One key piece of technology from Star Trek is the replicator, a machine that 3D prints up almost anything using some hazily-defined high technology. You have to wonder though, how did the patterns for Earl Grey tea or a spare part for a shuttlecraft intercooler come to exist in the first place. Maybe someone designed them, or perhaps they scanned the real articles. The US Air Force is betting on the latter, and they’ve asked for white papers and proposals for innovative methods to scan objects for 3D printing.
It isn’t surprising military planners would like to have effective 3D printing. After all, you can’t carry every spare part you might need into a theater of operation. Not to mention spares for your friends in joint operations or for enemy gear you might happen to capture. Having a truck that could turn out whatever your troops need is an attractive proposition.
We’re curious though, a printer you are likely to haul out to a forward operating base will probably print using filament, and while that is great, we all know there are limitations to parts you create with these machines.
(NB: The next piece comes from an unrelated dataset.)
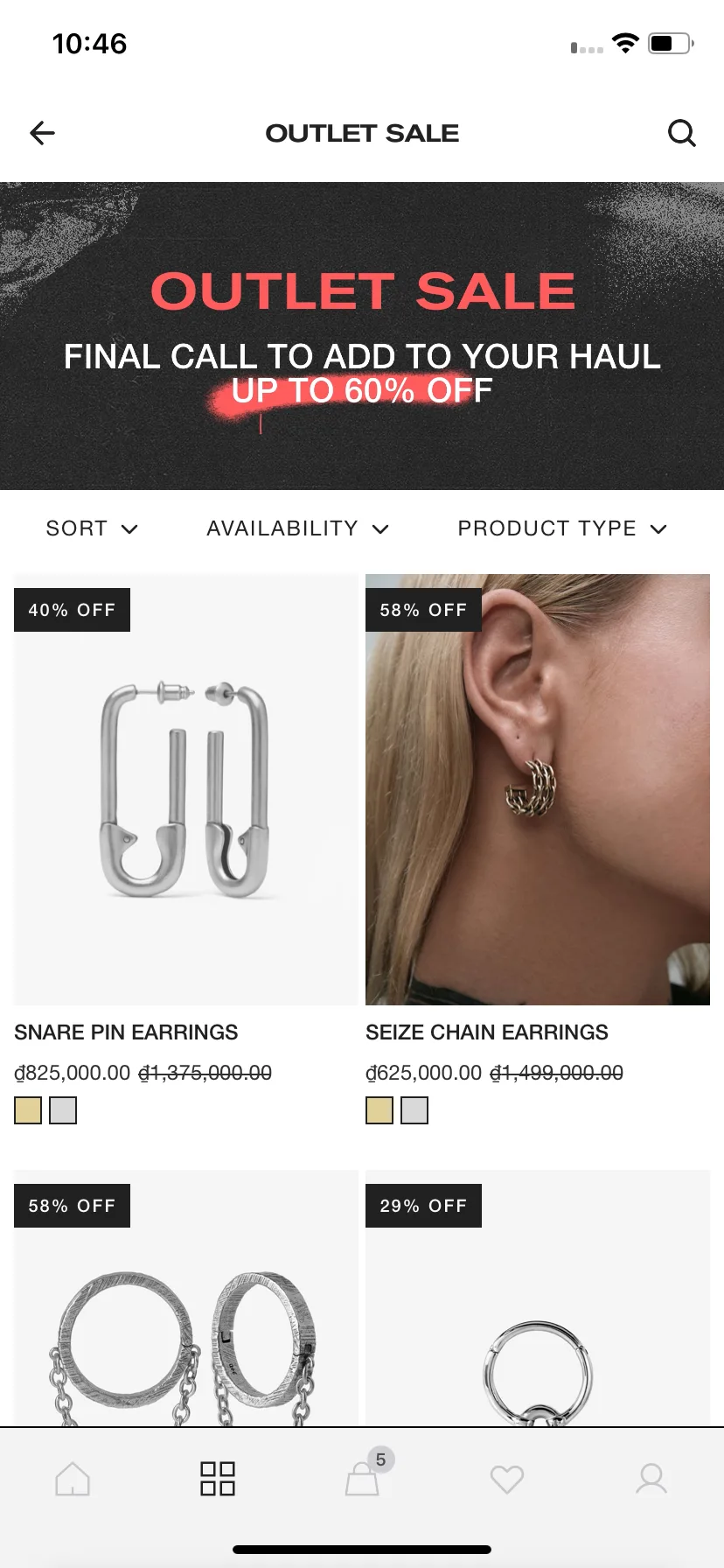Tap the back arrow icon
Viewport: 724px width, 1568px height.
click(42, 133)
Still, maybe they envision giant industrial metal or ceramic printers that would airdrop parts anywhere in the world in a day or two. The objectives are ambitious:
- Demonstrate a cutting edge automated 3-D scanning system capable of quickly and accurately scanning complex Additive Manufacturing candidate parts to produce 3-D models. The solution should address any anticipated hardware and software tools necessary to scan parts with complex geometry, various surface color and reflectivity, and provide a means to address part geometry that cannot typically be scanned; e.g. blind holes and internal/hidden geometry.
- The innovative solution sought will be able to process scan data quickly and efficiently and require minimal human interaction during the scanning, modeling and data processing. The proposed solution should address its ability to fully operate and be able to be updated while not connected to an internet source. Additionally, it should be sized to accept, manipulate and process parts of at least 500mm in diameter, height of 1000mm
and weight of at least 50 kilograms
So automated, high-resolution scanning for very large and heavy parts. You can deduce a little about the printer they imagine, after all, 50 kilos of PLA is probably bigger than the specified build volume.
If you want to get in on the action, you had better hurry. White papers are due soon. We don’t see much 3D printing for jet fighters, but we do see a lot for RC aircraft. Some of them are quite advanced.